Metropolitan Police
Police numbers in England and Wales have declined by over 1,200 in the last six months according to official figures Getty

The number of police officers in England and Wales has declined by over 1,200 over the last six months, official figures have shown.

According to Home Office data, the number of police officers in 43 forces across England and Wales stood at 121,929 on 30 September last year, compared with 123,142 on 31 March 2017.

The figure is also 16% lower than that recorded in 2009, when the number of police officers employed reached its peak.

The Metropolitan Police alone accounted for over 50% of the drop, with 646 officers leaving the force, the largest in England and Wales, between March and September last year.

In terms of percentages, North Yorkshire Police and West Midlands Police suffered the biggest decline, with numbers falling 4.1% and 3.7% respectively.

The Home Office has stated that while no more central funding would be made available for the pay settlement, recruitment and retention figures had remained "stable" throughout 2017.

However, senior police figures have repeatedly warned a lack of sufficient funds was leaving the forces overstretched, which could pose a risk given the rise of violent crime and a continuing terrorist threat.

"Police chiefs recognise that the policing settlement for this year is better than last year and we have welcomed the potential to increase resources," said a National Police Chiefs' Council spokesman.

"However, differences in the makeup of funding between forces mean that the increase in budgets will vary between 1.6% and 3.6%, and forces are still facing difficult choices.

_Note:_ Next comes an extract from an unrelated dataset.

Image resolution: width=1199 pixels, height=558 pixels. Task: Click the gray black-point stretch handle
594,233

"The impact on police officer numbers cannot be assessed until force budgets are finalised when police chiefs and commissioners will jointly review their options."

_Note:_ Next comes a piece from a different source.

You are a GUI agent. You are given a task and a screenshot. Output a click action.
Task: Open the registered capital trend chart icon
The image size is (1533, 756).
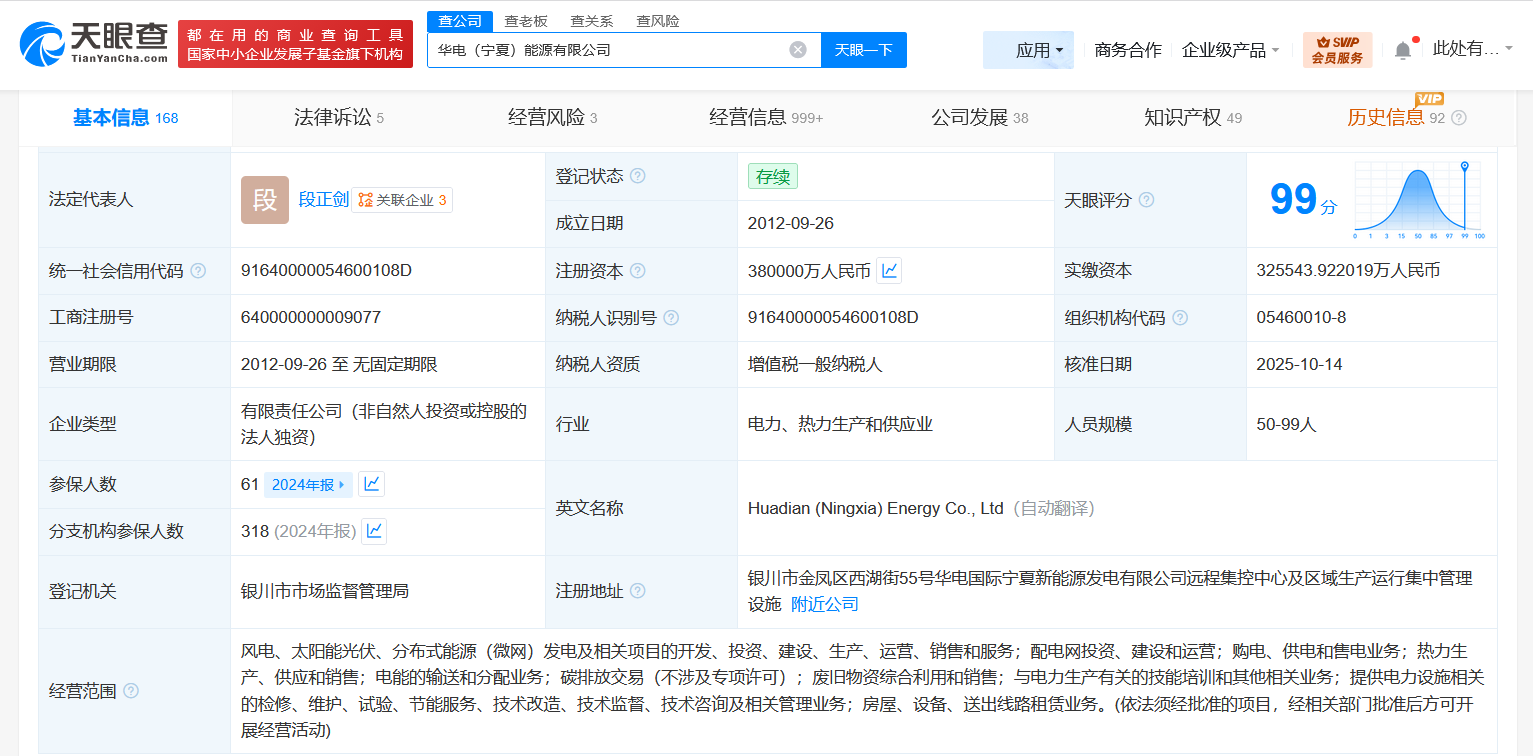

A Home Office spokeswoman, meanwhile, said traditional crime had declined by 40% over the past seven years and that the funding for the next few years would give forces "the resources they need to respond to changes in demand".

However, the opposition Labour Party insisted the latest figures proved the government was dangerously "out of touch" with reality.

"Once again we see how out of touch the Conservatives are with the lives of people across this country," said the shadow policing minister, Louise Haigh.

"Over 1,200 officers lost in just six months, more than 21,000 in total under this Tory government, against a backdrop of the highest rises in recorded crime in a decade.

"And yet ministers apparently think everything's fine. Labour in government will add 10,000 police officers and provide the resources they need."